2. The July 2024 MAR shows Humalog 100u/ml start date 6/14/21, Lispro insulin Kwikpen 100u/ml start date 6/26/2024,and Touejo 300u/ml start date 6/26/2024, were not stopped until 7/9/2024.

Plan of Correction: The Administrator will collaborate with the Wellness Coordinator and representative from Wellness Concepts for implementation of routine Order / MAR reconciliation to assure the MAR is accurate and consistent with provider orders. The Wellness coordinator will verify that all new orders received from providers are accurately reflected on the MAR weekly over a four week period of time.

Standard #: 22VAC40-73-680-H
Complaint related: Yes
Description: Based on record review and staff interview, the facility failed to ensure at the time the medication is administered, the facility shall document on a medication administration record (MAR) all medications administered to residents.
Evidence:
1. The June MAR for resident 1 did not contain any documentation of medication administered between the hours of 8am to 12pm on June 25, 2024.
2. Staff 1 stated an employee from the other facility came over to administer the medications that day and must not have documented medications administered.

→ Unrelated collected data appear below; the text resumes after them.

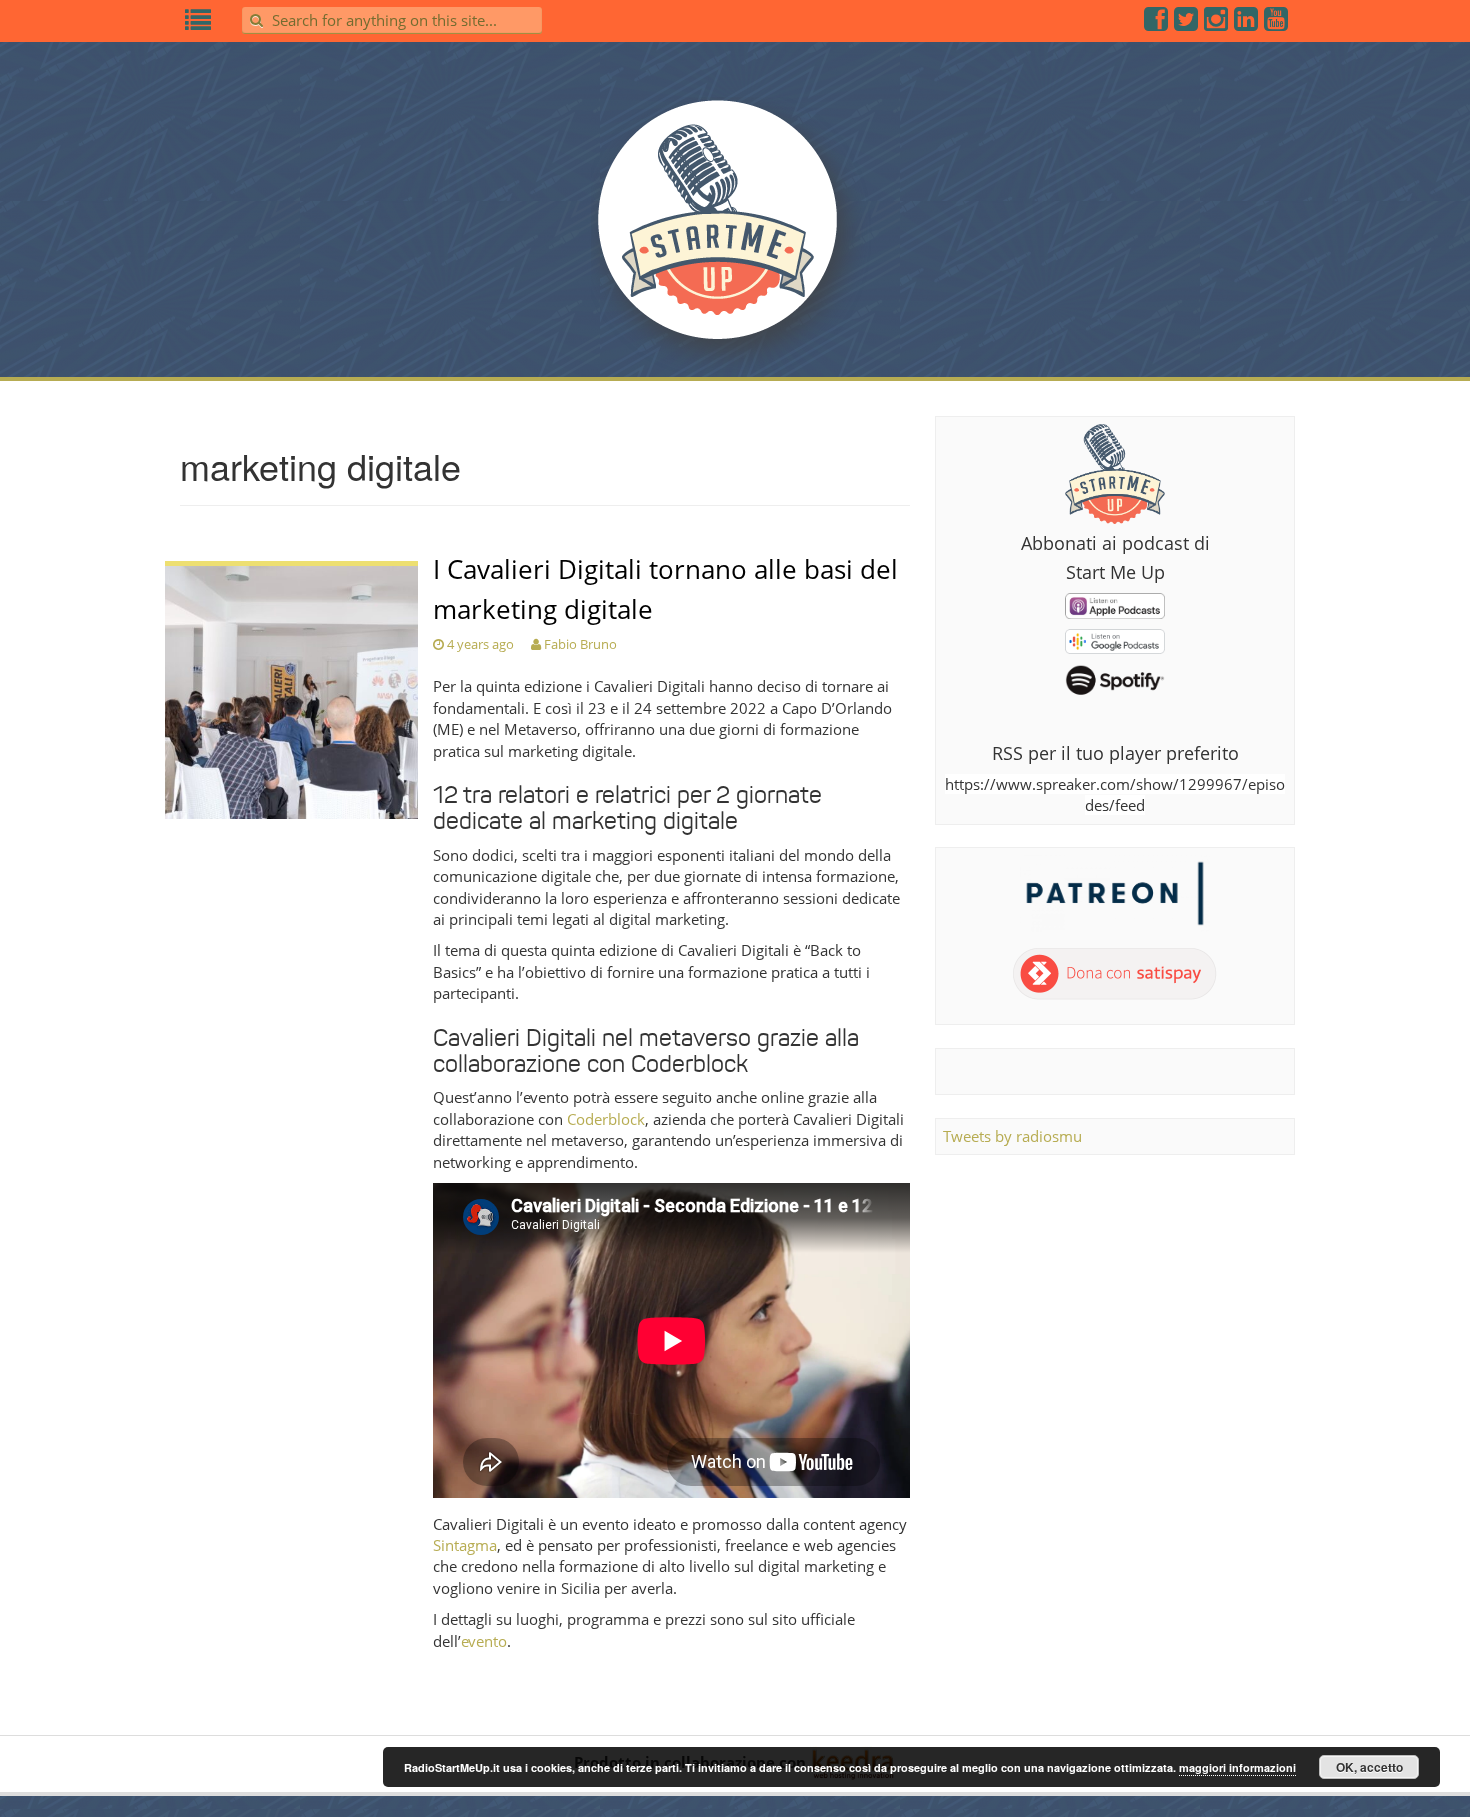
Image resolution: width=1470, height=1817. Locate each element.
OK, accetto (1369, 1767)
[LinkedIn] (1247, 23)
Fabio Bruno (580, 644)
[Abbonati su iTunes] (1115, 604)
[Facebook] (1157, 23)
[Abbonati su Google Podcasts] (1115, 640)
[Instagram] (1217, 23)
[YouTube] (1277, 23)
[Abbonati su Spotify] (1115, 679)
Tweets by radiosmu (1012, 1136)
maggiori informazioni (1237, 1767)
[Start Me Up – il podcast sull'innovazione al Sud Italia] (735, 232)
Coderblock (606, 1119)
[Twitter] (1187, 23)
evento (484, 1641)
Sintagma (465, 1545)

Plan of Correction: The Administrator will collaborate with the Wellness Coordinator for weekly audits of documentation of medication administration to assure documentation is complete and correct, to be conducted over a four week period of time.

Disclaimer:
This information is provided by the Virginia Department of Social Services, which neither endorses any facility nor guarantees that the information is complete. It should not be used as the sole source in evaluating and/or selecting a facility.